Logs may be used in more sophisticated ways now, but don’t forget to leverage the well-proven practice of specifying log levels, such as ERROR, WARN and INFO. Marking the severity of each log entry in this way is extremely helpful when supporting a system, because it improves the signal-to-noise ratio of your logs. Someone supporting a system should be able to look at a day’s worth of logs and be able to filter to only see errors (and ideally there shouldn't be too many of these). This way, they can ensure that nothing has gone wrong and unnoticed.

Metrics

In addition to logging information in log files, there are tools like statsd available that allow you to count system events and aggregate system data. Where logs are useful for gathering very specific information, this approach can complement logging by offering a way to gather aggregated information. At Tes, we’ve been using statsd to send data to DataDog. For example, we periodically send the current CPU load and memory usage of each of our Docker containers, so we can notice performance issues. Again, I’d like to stress that you consider capturing business metrics as well as technical ones.

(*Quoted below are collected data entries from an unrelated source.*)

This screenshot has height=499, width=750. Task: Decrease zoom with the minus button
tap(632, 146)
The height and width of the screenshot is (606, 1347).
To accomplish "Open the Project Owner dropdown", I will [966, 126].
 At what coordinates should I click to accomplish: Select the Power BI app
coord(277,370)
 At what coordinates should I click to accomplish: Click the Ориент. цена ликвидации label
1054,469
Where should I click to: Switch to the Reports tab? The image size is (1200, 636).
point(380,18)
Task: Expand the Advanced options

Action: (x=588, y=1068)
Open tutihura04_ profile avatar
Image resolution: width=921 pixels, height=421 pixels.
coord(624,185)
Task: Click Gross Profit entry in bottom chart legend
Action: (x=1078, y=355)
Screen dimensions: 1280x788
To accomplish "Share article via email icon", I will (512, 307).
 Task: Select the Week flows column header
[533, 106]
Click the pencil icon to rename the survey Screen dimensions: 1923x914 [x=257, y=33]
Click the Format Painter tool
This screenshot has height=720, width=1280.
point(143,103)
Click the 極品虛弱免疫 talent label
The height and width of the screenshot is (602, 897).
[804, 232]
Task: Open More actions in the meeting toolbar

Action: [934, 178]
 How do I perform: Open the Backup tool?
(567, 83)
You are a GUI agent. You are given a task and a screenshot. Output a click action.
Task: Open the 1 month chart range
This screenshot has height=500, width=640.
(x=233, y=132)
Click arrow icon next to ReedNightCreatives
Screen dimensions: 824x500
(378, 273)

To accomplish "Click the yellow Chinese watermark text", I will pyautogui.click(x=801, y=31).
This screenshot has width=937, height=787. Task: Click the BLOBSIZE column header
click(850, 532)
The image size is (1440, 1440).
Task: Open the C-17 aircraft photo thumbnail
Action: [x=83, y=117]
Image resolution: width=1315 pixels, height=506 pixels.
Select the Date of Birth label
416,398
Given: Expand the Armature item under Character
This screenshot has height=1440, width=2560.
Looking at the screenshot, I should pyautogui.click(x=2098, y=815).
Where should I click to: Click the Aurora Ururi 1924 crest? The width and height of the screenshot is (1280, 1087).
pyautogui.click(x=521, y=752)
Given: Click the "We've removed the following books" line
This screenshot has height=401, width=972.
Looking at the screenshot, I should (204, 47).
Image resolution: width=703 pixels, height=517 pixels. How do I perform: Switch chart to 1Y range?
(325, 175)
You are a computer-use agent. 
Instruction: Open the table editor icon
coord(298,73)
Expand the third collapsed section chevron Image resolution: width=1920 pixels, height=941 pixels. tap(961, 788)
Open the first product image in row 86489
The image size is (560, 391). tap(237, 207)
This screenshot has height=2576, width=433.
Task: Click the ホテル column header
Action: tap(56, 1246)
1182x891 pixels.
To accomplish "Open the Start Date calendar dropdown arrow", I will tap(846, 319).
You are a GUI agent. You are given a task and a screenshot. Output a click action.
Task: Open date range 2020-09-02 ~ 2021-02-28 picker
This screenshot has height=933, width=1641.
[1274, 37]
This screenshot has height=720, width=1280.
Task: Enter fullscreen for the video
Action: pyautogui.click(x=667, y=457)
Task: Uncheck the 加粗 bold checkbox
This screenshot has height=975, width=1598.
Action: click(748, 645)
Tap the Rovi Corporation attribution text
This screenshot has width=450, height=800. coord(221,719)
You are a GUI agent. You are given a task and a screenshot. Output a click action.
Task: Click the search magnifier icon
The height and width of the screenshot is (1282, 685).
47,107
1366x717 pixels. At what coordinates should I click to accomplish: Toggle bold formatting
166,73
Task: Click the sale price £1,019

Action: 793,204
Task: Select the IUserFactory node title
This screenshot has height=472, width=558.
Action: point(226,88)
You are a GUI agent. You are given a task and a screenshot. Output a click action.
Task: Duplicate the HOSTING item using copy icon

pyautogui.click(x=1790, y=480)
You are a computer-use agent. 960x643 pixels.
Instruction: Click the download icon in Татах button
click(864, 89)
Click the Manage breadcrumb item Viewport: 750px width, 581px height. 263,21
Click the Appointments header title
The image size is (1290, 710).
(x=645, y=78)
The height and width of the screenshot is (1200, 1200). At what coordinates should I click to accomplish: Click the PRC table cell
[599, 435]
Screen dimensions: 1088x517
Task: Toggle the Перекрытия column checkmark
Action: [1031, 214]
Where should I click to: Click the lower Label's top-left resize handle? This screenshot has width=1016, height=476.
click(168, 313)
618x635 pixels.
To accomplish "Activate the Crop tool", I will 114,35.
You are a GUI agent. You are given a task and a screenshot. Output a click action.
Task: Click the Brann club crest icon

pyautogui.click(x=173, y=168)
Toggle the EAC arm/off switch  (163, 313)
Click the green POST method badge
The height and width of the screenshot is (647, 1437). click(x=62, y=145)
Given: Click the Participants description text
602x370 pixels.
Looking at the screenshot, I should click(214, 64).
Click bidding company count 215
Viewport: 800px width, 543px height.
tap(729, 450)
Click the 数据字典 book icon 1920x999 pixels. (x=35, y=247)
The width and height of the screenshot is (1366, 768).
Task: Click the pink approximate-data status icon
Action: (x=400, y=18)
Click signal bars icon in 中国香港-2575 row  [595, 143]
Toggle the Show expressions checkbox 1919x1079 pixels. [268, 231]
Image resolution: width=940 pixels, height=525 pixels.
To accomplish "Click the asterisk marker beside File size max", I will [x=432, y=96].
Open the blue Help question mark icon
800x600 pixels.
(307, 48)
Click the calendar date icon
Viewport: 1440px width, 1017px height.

For the job application system I mentioned earlier, we send metrics for common errors. In order to send emails, we send a message via a message queue to a shared microservice. If that service is unable to process the message, it ends up in a Dead Letter Queue and we send off a metric to indicate that one of our messages has entered that queue. If we receive any instances of this metric, the team is alerted that something is wrong and should be investigated. We can then search the logs for errors that occurred during the same time window in the email service to find out which job application did not get emailed to a school and what the error message was.

We also gather common usage metrics, such when an application is started, updated or submitted. We can use this to see what percentage of applications are submitted and lets us compare our different types of application forms. These statistics help us identify trends, learn about the system and respond to potential issues. It’s worth pointing out that tools like these are aimed at gathering enough data to provide useful statistics, so usually can’t be relied on for precision.

APIs

Don’t be put off if the above techniques seem onerous to start with. The simplest place to look for data about your systems is the APIs of tools you already use. Many performance monitoring, web analytics, uptime monitoring and IaaS tools provide APIs that can be queried to get data about how your system is performing and being used.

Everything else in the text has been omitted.